··· ENTRIES SUPPLIED

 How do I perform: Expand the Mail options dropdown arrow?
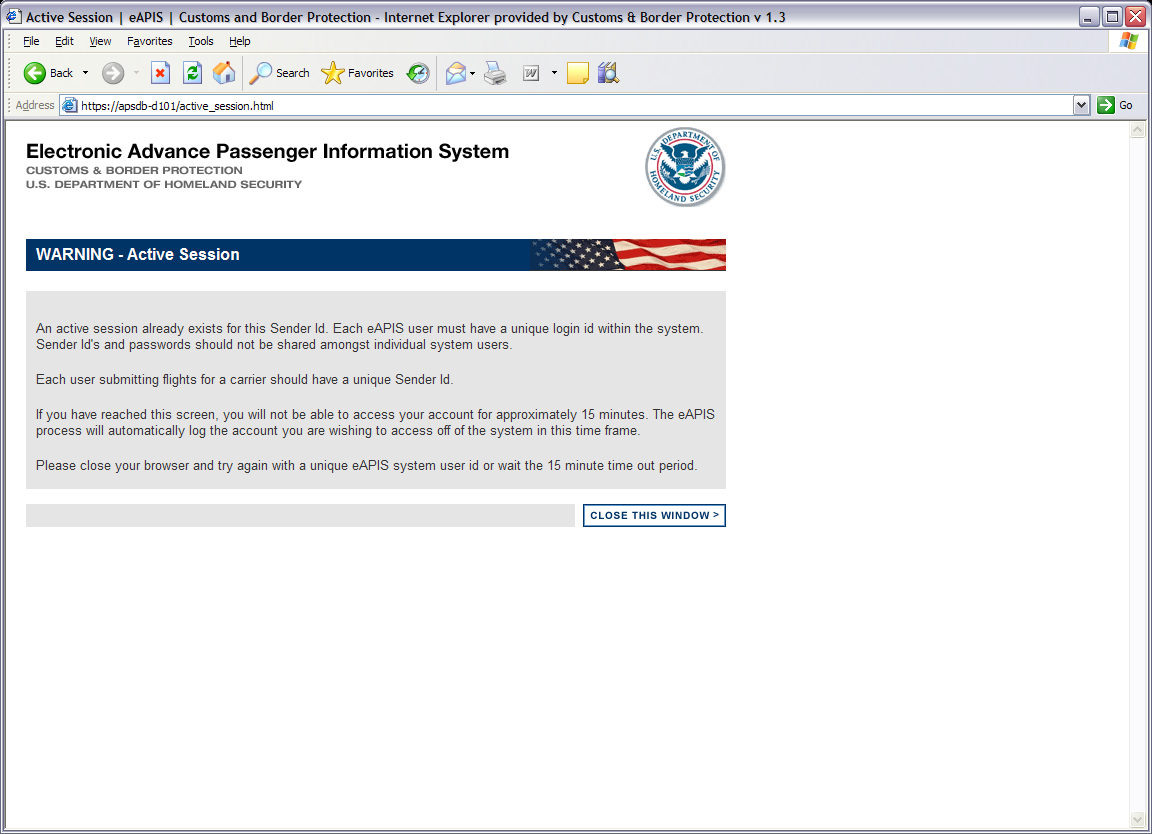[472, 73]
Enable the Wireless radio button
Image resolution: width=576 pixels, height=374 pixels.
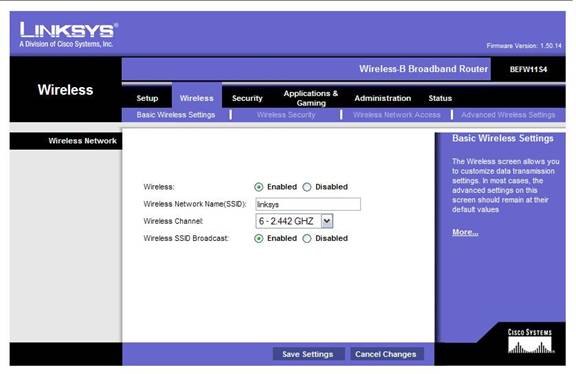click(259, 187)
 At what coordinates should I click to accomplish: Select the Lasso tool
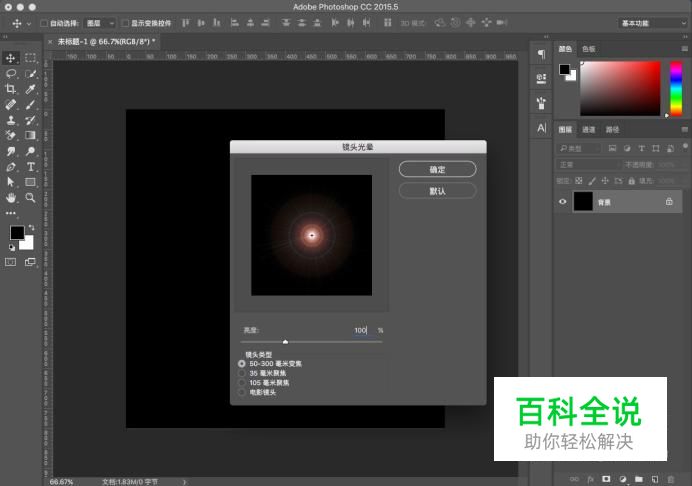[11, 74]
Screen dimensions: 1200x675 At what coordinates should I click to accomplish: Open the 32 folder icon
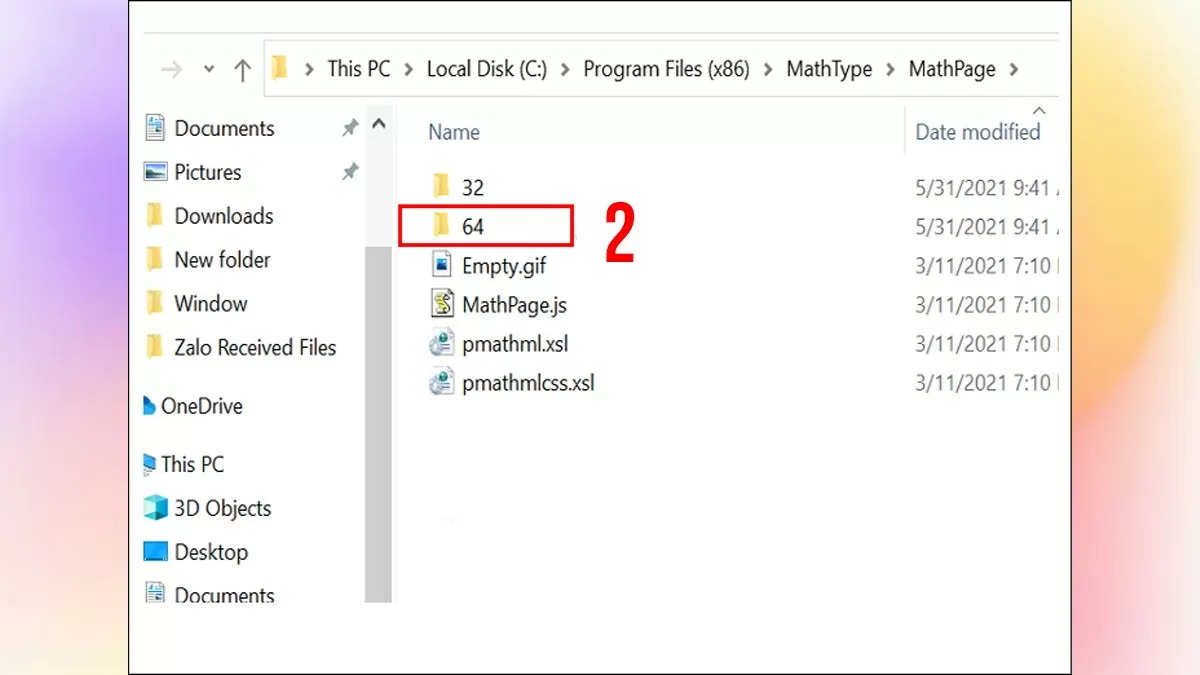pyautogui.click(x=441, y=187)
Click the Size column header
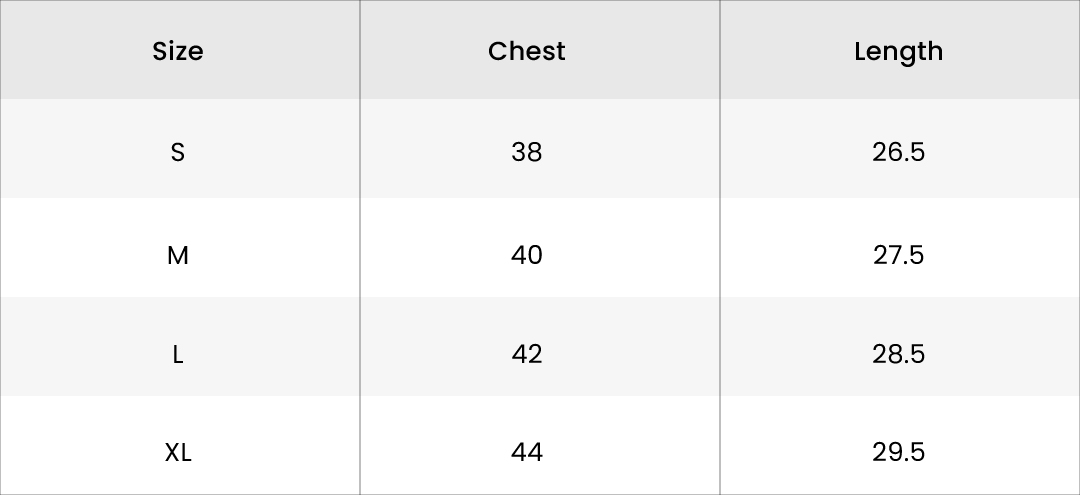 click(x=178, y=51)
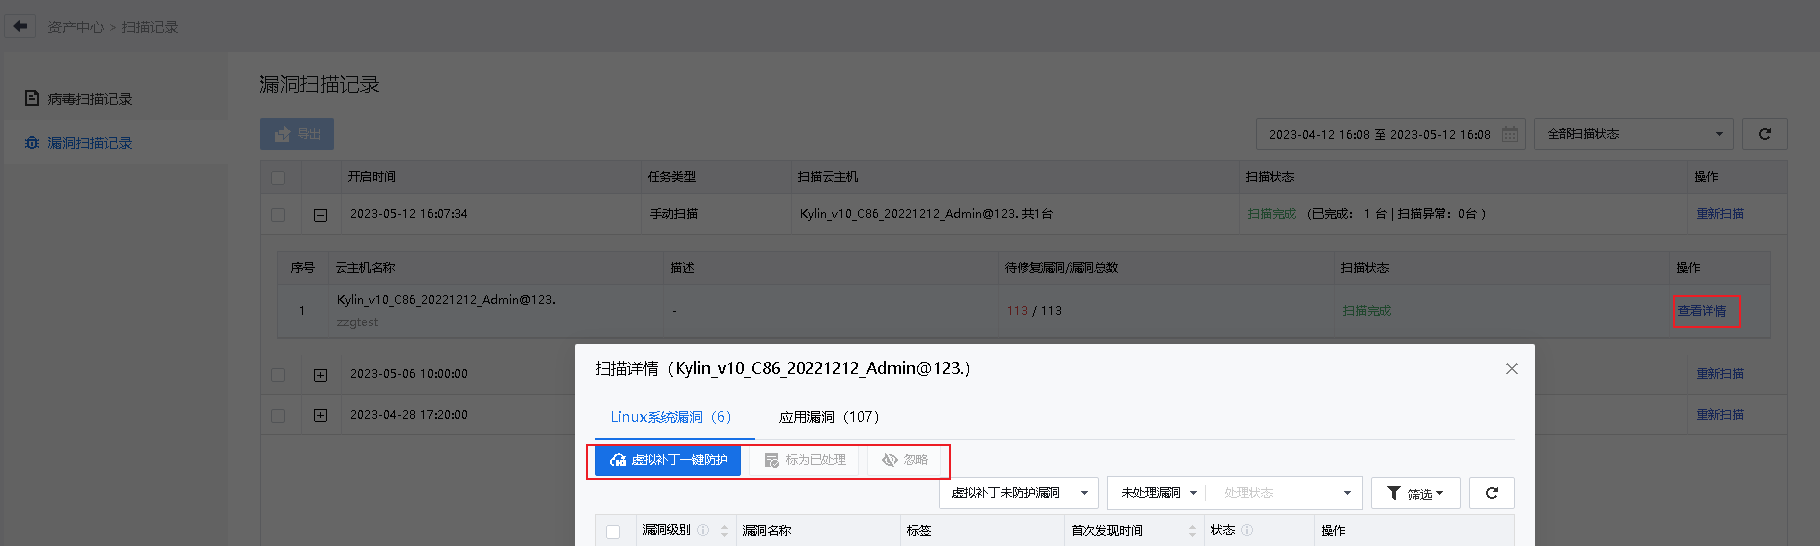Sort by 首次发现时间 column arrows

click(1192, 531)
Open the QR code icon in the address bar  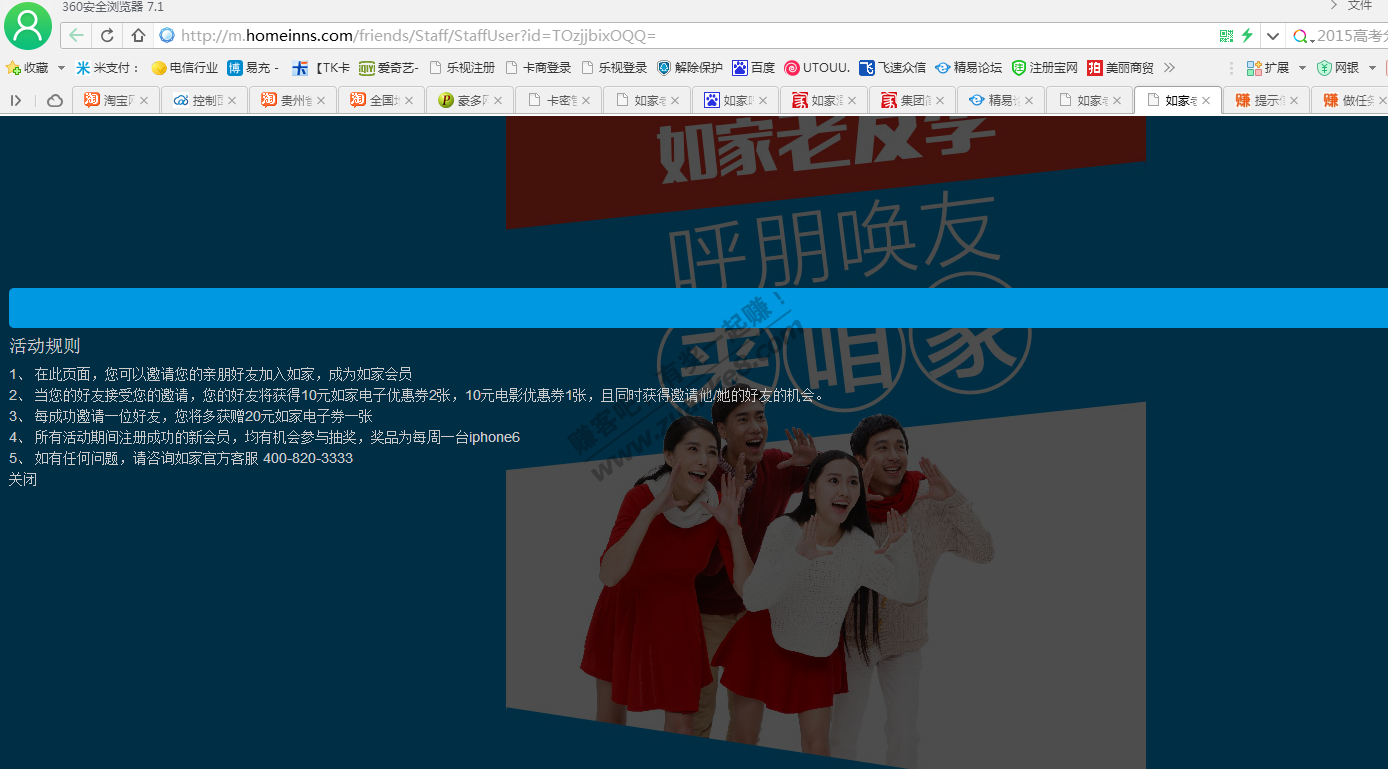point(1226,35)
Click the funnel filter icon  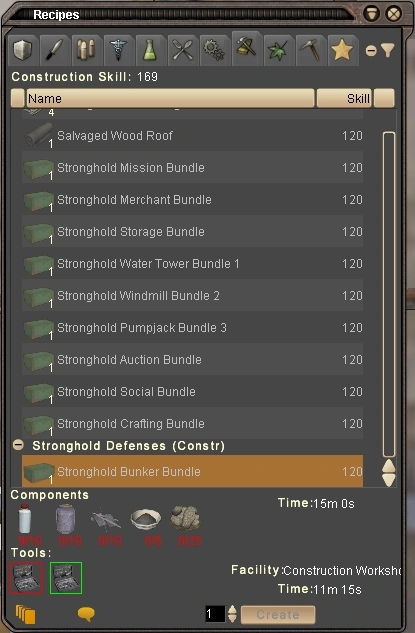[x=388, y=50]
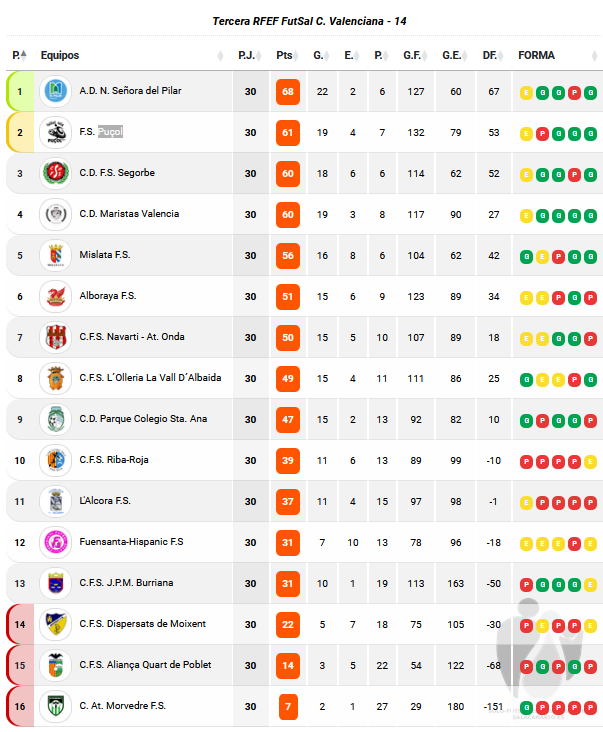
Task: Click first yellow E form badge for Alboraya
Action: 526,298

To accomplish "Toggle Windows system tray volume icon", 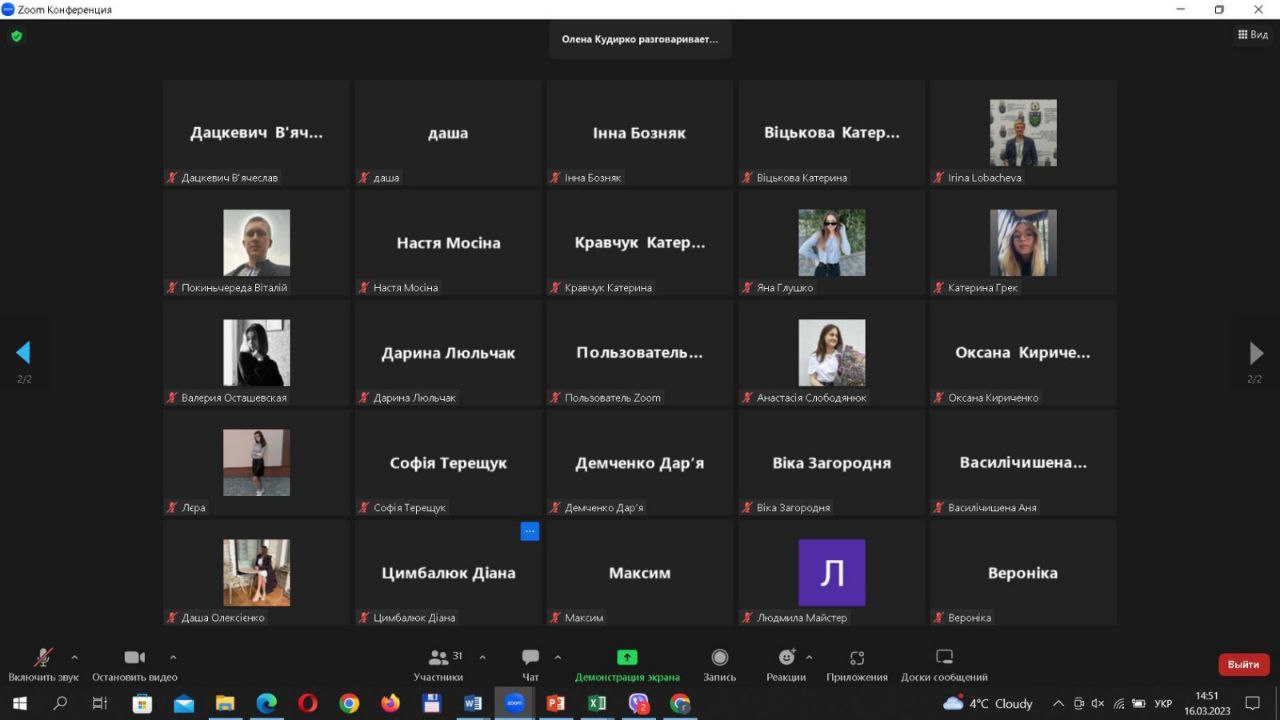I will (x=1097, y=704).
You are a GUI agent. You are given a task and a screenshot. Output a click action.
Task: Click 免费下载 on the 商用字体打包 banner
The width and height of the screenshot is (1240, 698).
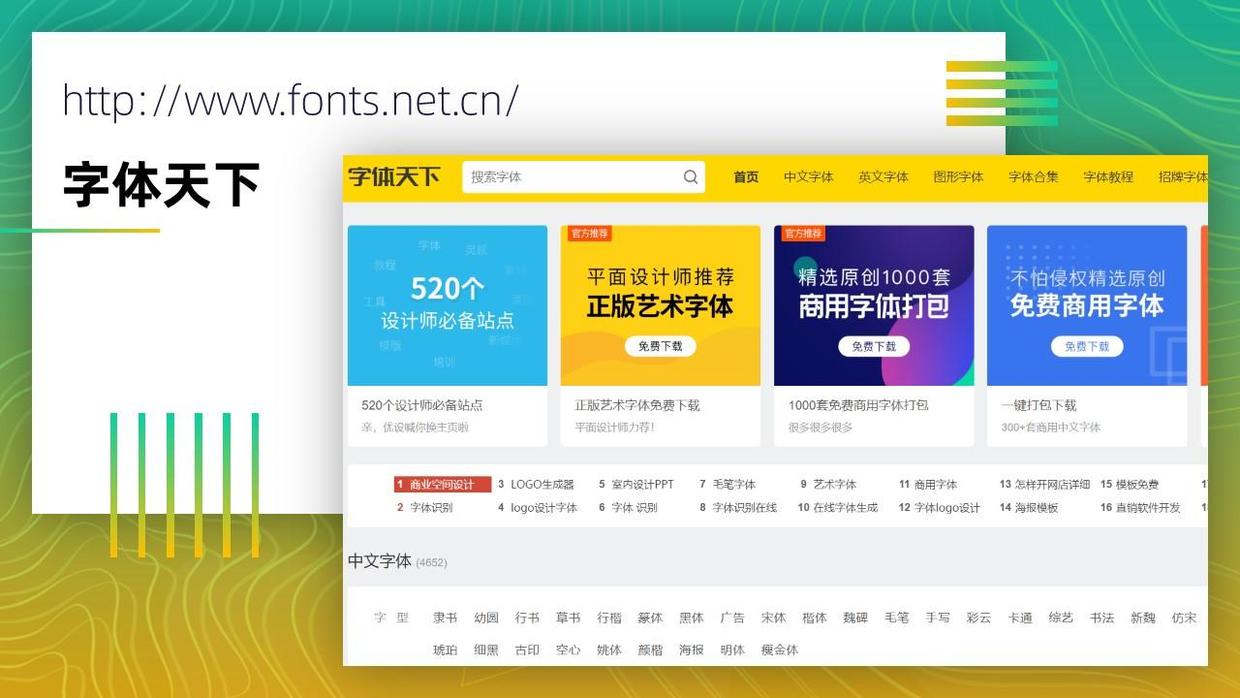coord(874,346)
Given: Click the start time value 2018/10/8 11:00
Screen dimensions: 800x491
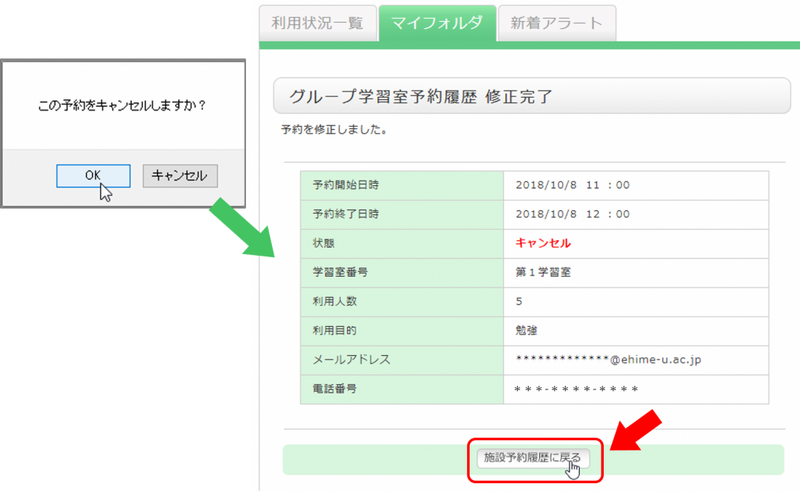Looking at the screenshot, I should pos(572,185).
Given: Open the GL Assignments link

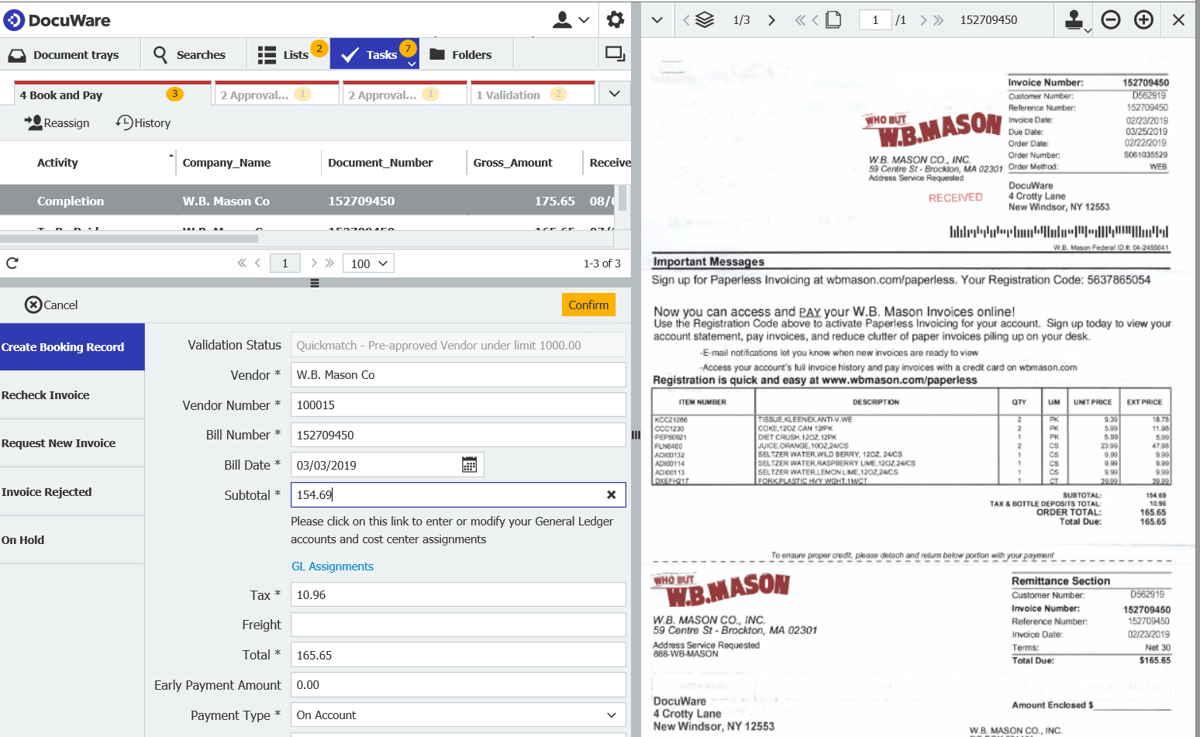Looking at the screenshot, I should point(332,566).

······

WHAT THE TASK ASKS:
The line containing "The width and" and all lines after it, through the last line of the records, should be returned exactly. Omit the pictures.

RESPONSE:
The width and height of the screenshot is (1240, 698).
coord(874,346)
Given: Click the start time value 2018/10/8 11:00
Screen dimensions: 800x491
Looking at the screenshot, I should pos(572,185).
Given: Open the GL Assignments link

Looking at the screenshot, I should point(332,566).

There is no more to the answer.